▶ **STUDY QUESTIONS**:
1. Answer these questions from the passage on the pomegranate's history:
(a) How many seeds is the pomegranate said to have in Jewish tradition?
(b) Who brought the pomegranate to America?
(c) In what ancient language is there a word for pomegranate?
2. Carry on the passage on the pomegranate's history from the point where it ends.

Wilt thou be gone? It is not yet near day. It was the nightingale, and not the lark, That pierced the fearful hollow of thine ear. Nightly she sings on yon pomegranate-tree. Believe me, love, it was the nightingale.
Romeo and Juliet, III, 5
The pomegranate is an ancient fruit that has not changed much throughout the history of man. After the discovery of agriculture about 10,000 years ago, we know that it was grown in Egypt. It was found in the Indus Valley so early that there is a word in Sanskrit for pomegranate. Indian royalty began their banquets with pomegranate, grape, and jujube.
The pomegranate is also significant in Jewish tradition. The pomegranate is said to have 613 seeds to represent the 613 commandments in the Torah. While this has not been confirmed in modern times, the image of the pomegranate was woven into the high priest's robes, and brass representations were part of the ancient Temple's pillars. The pomegranate is mentioned six times in the Song of Solomon, and even today silver-plated representations of pomegranates are used to cover the wooden handles of the Torah scrolls.
The pomegranate appeared in China during the Han and Sung dynasties, probably brought from the Middle East by traders. It was slowly adopted in medieval Europe but was known in Elizabethan England, as can be seen by the quote above from Romeo and Juliet. The Spanish conquistadores brought the pomegranate to America. Jesuit missionaries carried it north to California, where it now grows in abundance in that state's mild Mediterranean-like climate.

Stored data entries
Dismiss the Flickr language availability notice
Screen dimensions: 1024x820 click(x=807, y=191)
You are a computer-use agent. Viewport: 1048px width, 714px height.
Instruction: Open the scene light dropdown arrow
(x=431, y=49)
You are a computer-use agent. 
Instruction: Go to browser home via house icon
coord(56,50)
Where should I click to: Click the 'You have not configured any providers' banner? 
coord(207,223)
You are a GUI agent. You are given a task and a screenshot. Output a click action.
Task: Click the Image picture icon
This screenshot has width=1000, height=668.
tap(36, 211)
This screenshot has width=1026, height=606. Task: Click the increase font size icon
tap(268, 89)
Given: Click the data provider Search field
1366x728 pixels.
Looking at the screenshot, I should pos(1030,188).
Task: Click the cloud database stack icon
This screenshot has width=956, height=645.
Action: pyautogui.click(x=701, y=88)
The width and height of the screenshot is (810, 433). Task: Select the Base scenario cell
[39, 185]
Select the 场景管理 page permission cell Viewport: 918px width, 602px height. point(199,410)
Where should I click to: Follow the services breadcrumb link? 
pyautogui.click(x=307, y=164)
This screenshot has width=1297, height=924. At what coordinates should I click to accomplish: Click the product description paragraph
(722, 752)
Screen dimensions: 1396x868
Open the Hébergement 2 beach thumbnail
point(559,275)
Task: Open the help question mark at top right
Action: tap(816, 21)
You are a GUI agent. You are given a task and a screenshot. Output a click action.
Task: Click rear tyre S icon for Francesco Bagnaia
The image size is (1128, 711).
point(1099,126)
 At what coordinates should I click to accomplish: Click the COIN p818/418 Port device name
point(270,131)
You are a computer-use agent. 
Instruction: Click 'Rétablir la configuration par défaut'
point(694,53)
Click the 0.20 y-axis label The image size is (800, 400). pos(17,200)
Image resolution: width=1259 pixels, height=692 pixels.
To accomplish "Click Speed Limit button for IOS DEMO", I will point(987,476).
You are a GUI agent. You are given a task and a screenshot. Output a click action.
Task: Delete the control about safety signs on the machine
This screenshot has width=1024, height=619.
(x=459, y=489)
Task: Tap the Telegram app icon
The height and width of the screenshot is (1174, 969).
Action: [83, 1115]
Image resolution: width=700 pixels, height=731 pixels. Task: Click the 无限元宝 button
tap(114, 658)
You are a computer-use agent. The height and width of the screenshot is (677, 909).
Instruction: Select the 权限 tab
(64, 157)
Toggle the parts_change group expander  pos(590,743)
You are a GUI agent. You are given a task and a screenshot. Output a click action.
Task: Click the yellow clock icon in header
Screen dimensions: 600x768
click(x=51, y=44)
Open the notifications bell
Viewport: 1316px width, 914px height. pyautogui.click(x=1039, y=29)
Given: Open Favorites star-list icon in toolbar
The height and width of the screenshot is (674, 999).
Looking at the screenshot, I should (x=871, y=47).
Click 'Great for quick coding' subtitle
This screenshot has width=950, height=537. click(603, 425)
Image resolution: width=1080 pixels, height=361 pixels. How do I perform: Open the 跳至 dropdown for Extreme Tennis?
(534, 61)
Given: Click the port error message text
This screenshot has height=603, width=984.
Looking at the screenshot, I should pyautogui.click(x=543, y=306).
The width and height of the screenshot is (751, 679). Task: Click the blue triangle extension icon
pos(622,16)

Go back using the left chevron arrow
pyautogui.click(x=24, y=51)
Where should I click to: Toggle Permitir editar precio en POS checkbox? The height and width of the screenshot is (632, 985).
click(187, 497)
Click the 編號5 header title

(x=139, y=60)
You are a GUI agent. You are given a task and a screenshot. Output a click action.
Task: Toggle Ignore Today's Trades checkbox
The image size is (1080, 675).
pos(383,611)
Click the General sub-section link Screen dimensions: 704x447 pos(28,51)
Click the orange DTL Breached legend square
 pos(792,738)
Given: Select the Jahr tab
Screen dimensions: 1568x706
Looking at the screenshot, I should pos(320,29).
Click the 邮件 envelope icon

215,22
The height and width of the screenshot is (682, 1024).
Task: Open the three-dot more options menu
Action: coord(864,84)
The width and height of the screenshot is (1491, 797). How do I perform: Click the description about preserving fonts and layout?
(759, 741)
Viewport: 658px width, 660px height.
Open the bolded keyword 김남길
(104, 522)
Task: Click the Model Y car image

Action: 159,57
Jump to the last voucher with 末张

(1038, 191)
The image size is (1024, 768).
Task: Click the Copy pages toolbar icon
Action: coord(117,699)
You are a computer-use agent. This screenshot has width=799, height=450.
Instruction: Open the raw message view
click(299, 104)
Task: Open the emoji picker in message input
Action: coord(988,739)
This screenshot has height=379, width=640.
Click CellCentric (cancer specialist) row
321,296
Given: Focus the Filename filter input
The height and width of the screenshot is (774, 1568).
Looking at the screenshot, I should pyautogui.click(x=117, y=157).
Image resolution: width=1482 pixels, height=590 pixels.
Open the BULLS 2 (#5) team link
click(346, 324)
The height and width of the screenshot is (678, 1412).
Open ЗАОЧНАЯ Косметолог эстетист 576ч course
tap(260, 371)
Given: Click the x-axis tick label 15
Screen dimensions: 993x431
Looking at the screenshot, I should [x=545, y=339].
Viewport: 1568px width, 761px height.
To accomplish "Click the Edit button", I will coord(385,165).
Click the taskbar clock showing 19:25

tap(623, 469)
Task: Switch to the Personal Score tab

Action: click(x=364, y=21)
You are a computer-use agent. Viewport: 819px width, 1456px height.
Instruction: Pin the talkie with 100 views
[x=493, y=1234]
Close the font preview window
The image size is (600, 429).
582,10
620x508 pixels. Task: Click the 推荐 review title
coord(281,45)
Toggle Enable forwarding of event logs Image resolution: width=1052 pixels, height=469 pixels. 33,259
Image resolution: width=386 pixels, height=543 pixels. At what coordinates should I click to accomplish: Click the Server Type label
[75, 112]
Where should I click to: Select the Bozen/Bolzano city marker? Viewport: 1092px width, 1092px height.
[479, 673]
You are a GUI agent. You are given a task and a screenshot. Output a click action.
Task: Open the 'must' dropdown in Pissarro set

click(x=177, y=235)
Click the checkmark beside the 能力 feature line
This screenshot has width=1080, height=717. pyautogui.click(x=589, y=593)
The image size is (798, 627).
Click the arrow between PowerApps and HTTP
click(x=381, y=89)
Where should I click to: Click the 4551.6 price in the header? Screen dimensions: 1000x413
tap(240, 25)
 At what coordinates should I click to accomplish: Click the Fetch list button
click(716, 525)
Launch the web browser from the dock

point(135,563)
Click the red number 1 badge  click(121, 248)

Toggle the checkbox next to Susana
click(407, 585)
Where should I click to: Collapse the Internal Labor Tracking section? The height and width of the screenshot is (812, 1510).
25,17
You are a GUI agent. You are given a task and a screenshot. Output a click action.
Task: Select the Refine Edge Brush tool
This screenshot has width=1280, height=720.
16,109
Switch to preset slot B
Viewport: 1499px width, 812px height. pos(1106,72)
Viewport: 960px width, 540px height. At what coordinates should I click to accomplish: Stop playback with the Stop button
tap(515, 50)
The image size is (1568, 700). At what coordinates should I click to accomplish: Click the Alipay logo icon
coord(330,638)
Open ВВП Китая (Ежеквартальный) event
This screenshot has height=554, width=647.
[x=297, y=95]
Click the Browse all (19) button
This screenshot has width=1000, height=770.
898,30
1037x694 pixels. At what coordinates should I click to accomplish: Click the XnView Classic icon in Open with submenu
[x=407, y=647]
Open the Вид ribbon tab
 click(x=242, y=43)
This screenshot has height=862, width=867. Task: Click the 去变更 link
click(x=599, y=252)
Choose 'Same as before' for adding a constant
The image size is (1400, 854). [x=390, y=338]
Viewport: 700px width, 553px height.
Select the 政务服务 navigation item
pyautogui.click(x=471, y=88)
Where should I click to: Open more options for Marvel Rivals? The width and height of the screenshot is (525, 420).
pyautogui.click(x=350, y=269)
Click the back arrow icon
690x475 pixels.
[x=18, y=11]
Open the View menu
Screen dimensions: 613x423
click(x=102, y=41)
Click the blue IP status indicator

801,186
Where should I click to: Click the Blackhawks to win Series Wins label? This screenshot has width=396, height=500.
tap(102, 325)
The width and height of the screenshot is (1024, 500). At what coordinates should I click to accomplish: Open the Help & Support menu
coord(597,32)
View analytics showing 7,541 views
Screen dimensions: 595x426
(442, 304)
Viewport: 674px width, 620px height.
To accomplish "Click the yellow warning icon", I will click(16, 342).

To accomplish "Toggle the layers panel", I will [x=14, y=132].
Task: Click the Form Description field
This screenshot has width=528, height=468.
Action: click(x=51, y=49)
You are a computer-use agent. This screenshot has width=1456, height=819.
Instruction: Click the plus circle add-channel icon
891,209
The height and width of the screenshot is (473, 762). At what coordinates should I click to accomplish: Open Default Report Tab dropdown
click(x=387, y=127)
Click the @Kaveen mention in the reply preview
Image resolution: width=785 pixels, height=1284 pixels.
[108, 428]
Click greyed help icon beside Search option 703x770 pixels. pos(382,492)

▶ **SOLVED PROBLEMS**:
1.
(a) 613
(b) The Spanish conquistadores
(c) Sanskrit

2.
The biochemistry of the pomegranate is fascinating, and its several very different classes of compounds are discussed in detail in this book. The red/purple color of anthocyanins provides the rich color of the skin. Anthocyanins are also found in the arils (the botanical term for the part commonly consumed, including the flesh and the seed) along with traces of an astringent family of compounds known as the hydrolyzable tannins. Among these, pomegranate juice made by squeezing the whole fruit is a rich source of a large polyphenol antioxidant — an ellagitannin known as punicalagin. This molecule with a molecular weight of over 1000 Daltons does not enter the human body intact. Instead, it is broken up into ellagic acid moieties released into the bloodstream over several hours. It is also metabolized by colonic bacteria to urolithins and their conjugates, which appear in the blood and urine. The family of phytochemicals found in pomegranate juice extracts, made by squeezing the whole fruit, act together with greater potency than any of the single constituents alone, as is the case with many different fruits, vegetables, and herbs. The seeds also contain a rare lipid called punicic acid that is similar to conjugated linoleic acid but has an additional double bond.
The physiological effects of pomegranate juice constituents are remarkable in their preventive potential against two of the major chronic diseases of aging — heart disease and cancer.
First, in heart disease, the pioneering work of Michael Aviram on pomegranate polyphenols has demonstrated their ability to reduce lipid peroxidation and the progression of atherosclerosis in animal models. One clinical study demonstrated improved cardiac muscle perfusion in a group of patients with heart disease. Nobel Prize winner Lou Ignarro demonstrated marked enhancement of nitric oxide production in endothelial cells, which reveals another exciting and perhaps primary mode for the prevention of cardiovascular disease.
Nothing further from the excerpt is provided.